■ Challenge ■
Change "sentence" to "line" in the data from the line containing "Task: Click the" through the end of the data, repeating those lines otherwise unchanged. Leave the pictures out of the answer.

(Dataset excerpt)
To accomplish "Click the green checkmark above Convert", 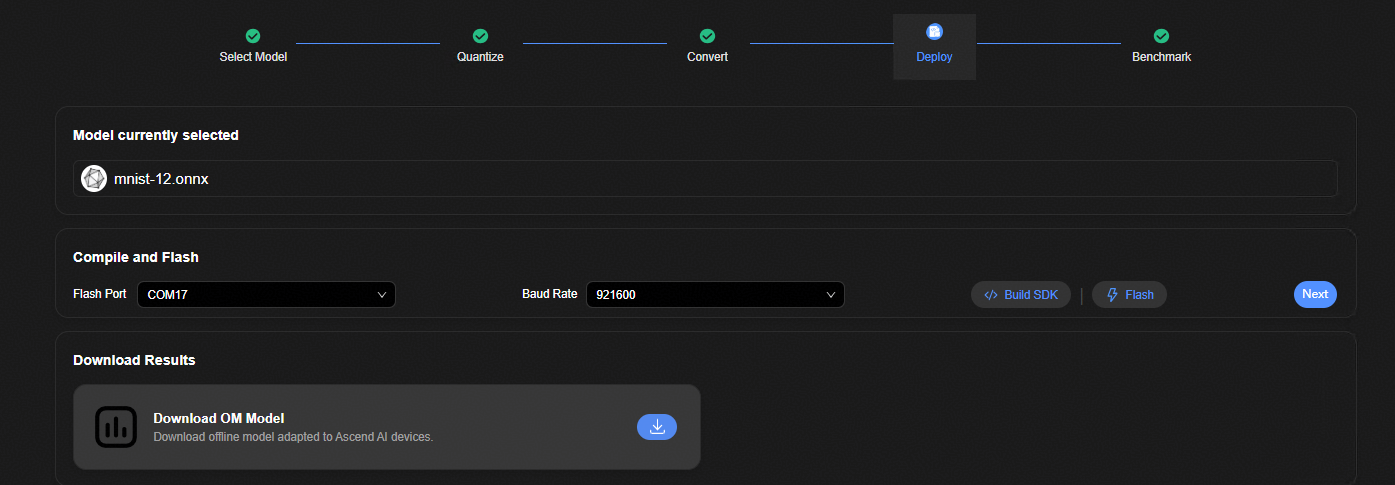I will tap(707, 36).
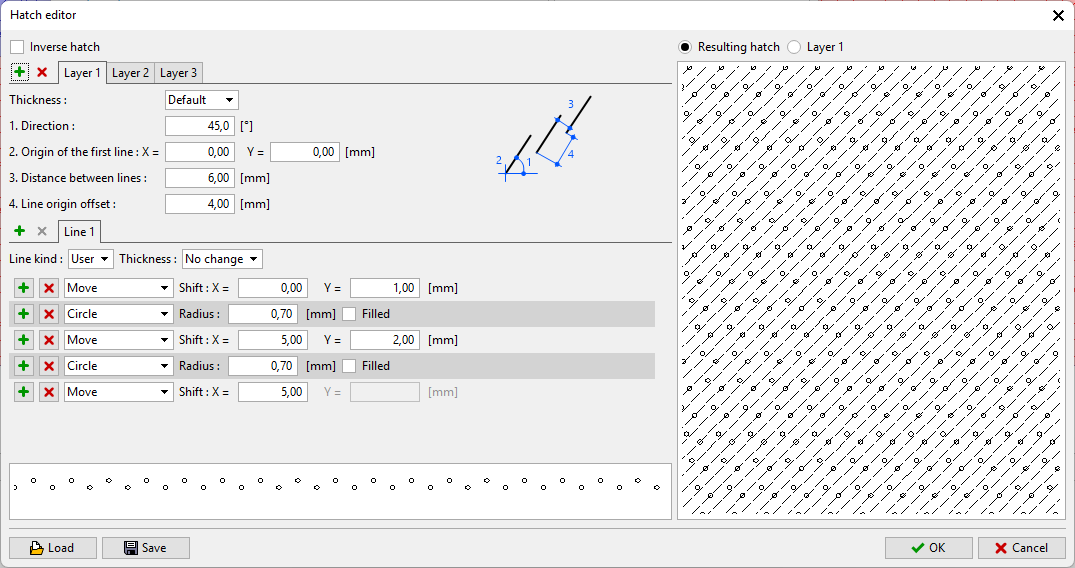Add a new hatch layer with green plus
The height and width of the screenshot is (568, 1075).
coord(20,73)
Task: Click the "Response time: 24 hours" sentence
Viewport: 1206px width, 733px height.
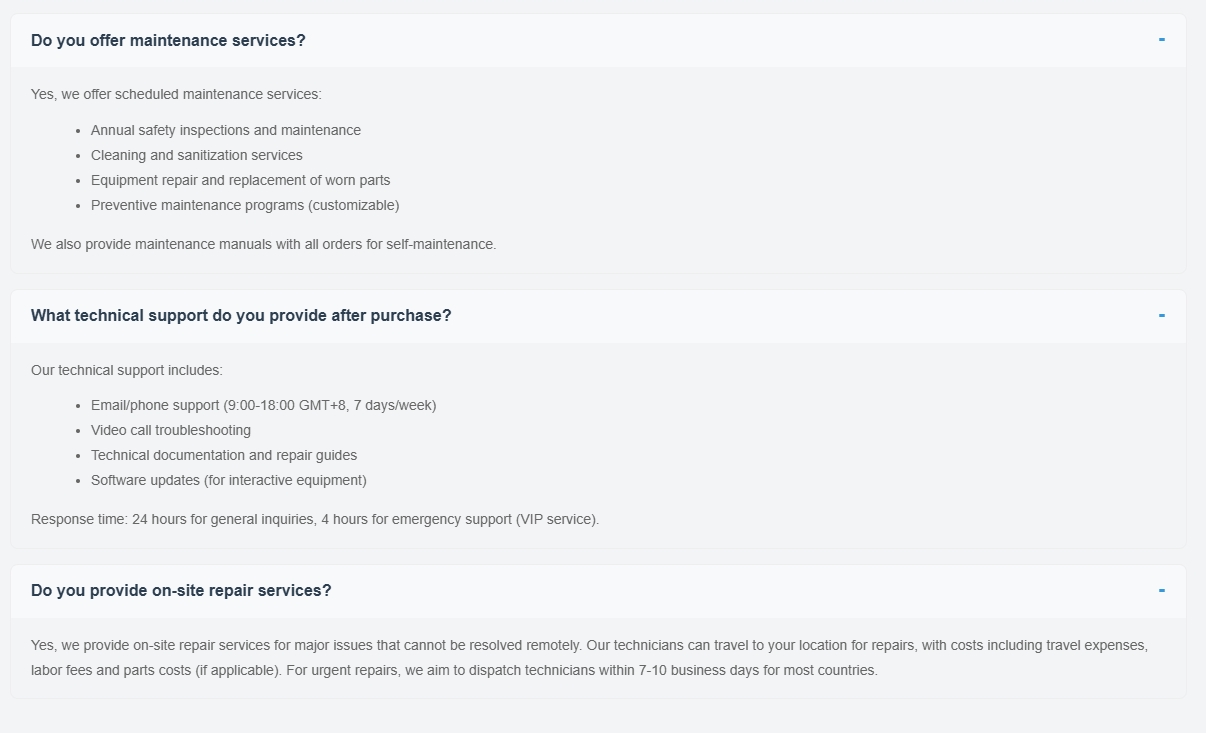Action: pyautogui.click(x=315, y=519)
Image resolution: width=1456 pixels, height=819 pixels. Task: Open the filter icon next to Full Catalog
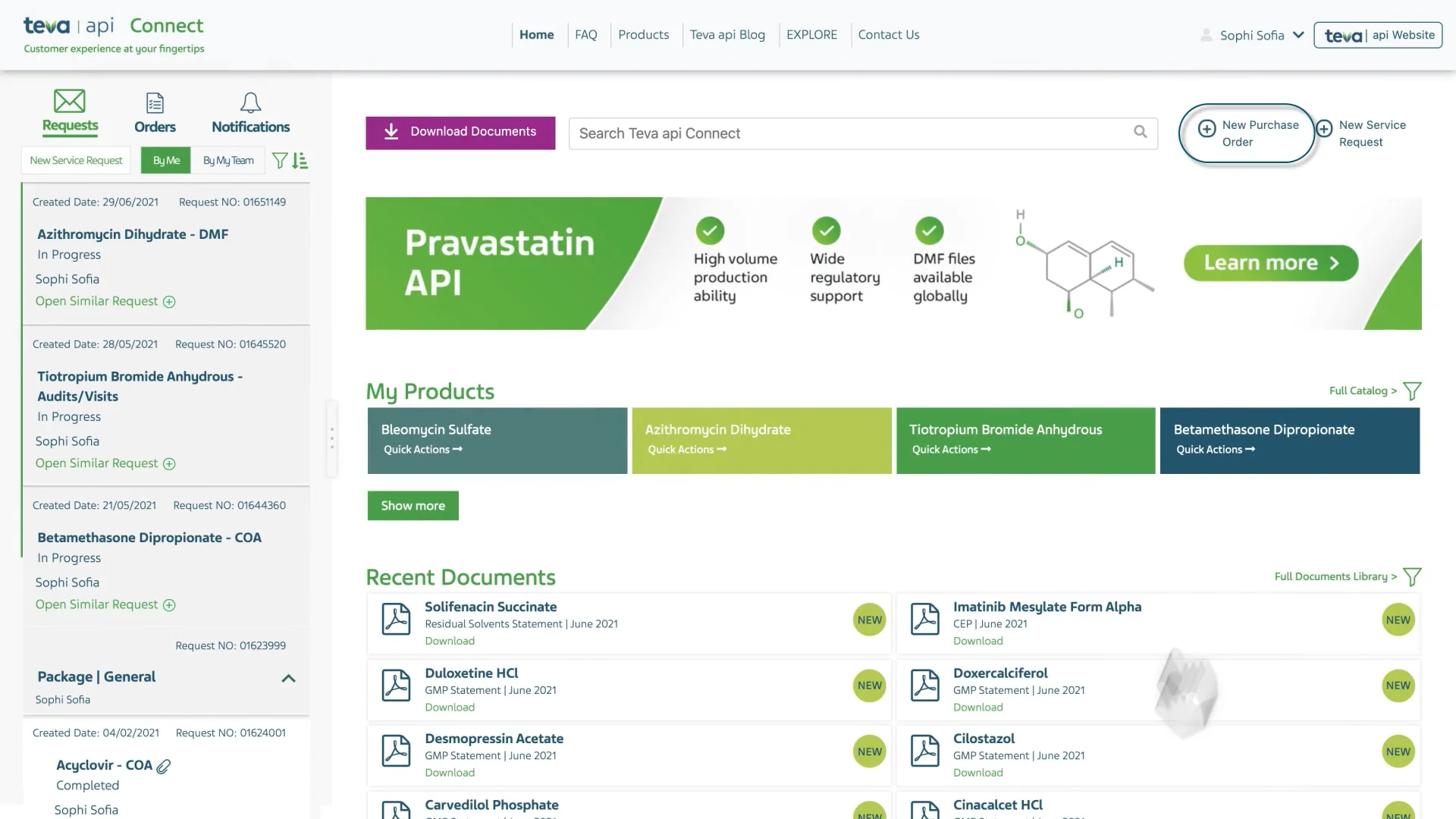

■ Written reply ■
Task: Click the "Response time: 24 hours" line
Viewport: 1206px width, 733px height.
Action: pyautogui.click(x=315, y=519)
Image resolution: width=1456 pixels, height=819 pixels. Task: Open the filter icon next to Full Catalog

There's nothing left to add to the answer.